Emergenza caldo in Sardegna, domani allerta rossa per ondate di calore - ecco dove
Il ministero della Salute ha diramato l’avviso di livello 3
Cagliari Il ministero della Salute ha diramato per venerdì 14 agosto 2026 un'allerta di livello 3, codice rosso, per l’emergenza caldo a Cagliari, il livello più elevato nella scala delle ondate di calore. Nel capoluogo le temperature percepite resteranno molto elevate per l'intera giornata.
Per ridurre i rischi per la salute, il Centro operativo comunale ha disposto una serie di misure valide per la giornata di venerdì. Il parco di Tuvixeddu resterà chiuso per l'intera giornata. Per i cimiteri di San Michele, Pirri e Bonaria è prevista una modifica degli orari: saranno inaccessibili al pubblico, indipendentemente dai consueti orari, nella fascia compresa tra le 12.30 e le 16.

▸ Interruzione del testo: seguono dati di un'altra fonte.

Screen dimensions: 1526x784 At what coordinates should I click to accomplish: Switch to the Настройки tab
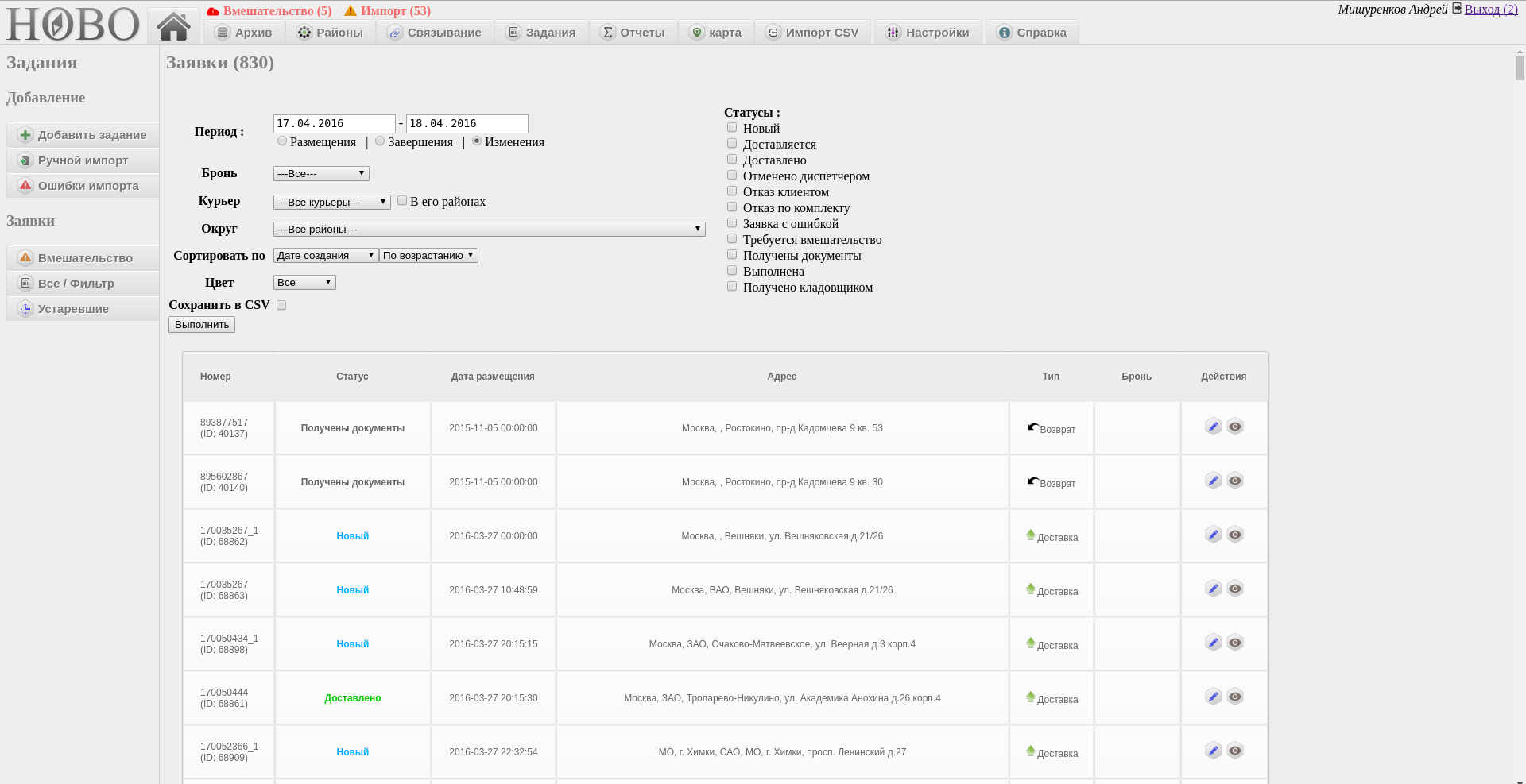click(928, 33)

La stessa misura riguarderà la Passeggiata Coperta, la Cripta di Santa Restituta e l'Anfiteatro Romano, che resteranno chiusi al pubblico dalle 12.30 alle 16. La Grotta della vipera sarà invece visitabile su prenotazione al numero 070.6777900 oppure all'indirizzo email infobeniculturalicagliari@gmail.com.
I servizi di assistenza
Resta alta l'attenzione dei servizi sanitari e sociali. È operativo 24 ore su 24 il Pronto Intervento Sociale, al numero 345.6865769. Prosegue inoltre il servizio dello Sportello di Ascolto telefonico, attivato in collaborazione con la Croce Rossa per raccogliere segnalazioni e richieste di intervento, soprattutto a favore di anziani e persone fragili. Lo Sportello risponde allo 070.0933671, tutti i giorni, compresi i festivi, dalle 8.30 alle 12 e dalle 16.30 alle 19.
I rifugi climatici
Per offrire sollievo durante le giornate più calde, la Giunta comunale ha istituito i rifugi climatici, spazi pubblici più freschi e confortevoli grazie alla presenza di verde, ombra e fontanelle. Tra i principali parchi cittadini inseriti nell'elenco figurano San Michele, Monte Urpinu, Terramaini, Musica, Giovanni Paolo II, Ex Vetreria, Giardini Pubblici, Giardino Sotto le mura, Orto Dei Cappuccini e Bonaria.
Permane poi quanto previsto dall’ordinanza regionale di giugno, ossia misure di tutela per le lavoratrici e i lavoratori impegnati all'aperto nei settori agricolo, florovivaistico, dell'edilizia e dell'impiantistica, particolarmente esposti agli effetti delle alte temperature.